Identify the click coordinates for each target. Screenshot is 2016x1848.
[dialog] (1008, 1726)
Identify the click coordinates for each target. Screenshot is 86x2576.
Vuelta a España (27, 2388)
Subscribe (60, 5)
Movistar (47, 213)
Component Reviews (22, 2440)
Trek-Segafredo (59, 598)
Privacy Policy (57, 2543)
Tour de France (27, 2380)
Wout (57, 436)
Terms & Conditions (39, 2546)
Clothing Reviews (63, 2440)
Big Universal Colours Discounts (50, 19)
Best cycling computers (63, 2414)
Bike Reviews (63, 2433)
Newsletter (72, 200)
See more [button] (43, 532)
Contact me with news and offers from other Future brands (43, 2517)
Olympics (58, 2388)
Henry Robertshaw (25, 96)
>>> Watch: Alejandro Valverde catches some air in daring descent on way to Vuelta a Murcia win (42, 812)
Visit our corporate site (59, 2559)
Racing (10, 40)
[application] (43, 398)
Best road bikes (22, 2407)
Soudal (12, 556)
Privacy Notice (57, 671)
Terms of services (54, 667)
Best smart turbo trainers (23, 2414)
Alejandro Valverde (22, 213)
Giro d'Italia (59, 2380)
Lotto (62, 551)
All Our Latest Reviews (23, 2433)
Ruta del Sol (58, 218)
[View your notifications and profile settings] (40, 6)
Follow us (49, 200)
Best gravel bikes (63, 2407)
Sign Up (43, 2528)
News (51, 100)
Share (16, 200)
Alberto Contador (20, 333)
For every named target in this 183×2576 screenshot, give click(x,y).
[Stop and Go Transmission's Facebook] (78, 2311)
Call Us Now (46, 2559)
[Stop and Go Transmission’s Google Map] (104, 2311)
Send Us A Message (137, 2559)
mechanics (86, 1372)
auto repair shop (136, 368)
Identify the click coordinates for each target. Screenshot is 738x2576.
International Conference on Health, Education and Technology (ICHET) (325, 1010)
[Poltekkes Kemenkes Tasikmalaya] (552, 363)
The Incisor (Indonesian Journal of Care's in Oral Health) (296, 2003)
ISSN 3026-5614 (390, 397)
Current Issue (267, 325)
--
## What to do:
Across the material above, how many lines include the word "Vuelta"? Respond with nothing but the number.

## Written answer:
2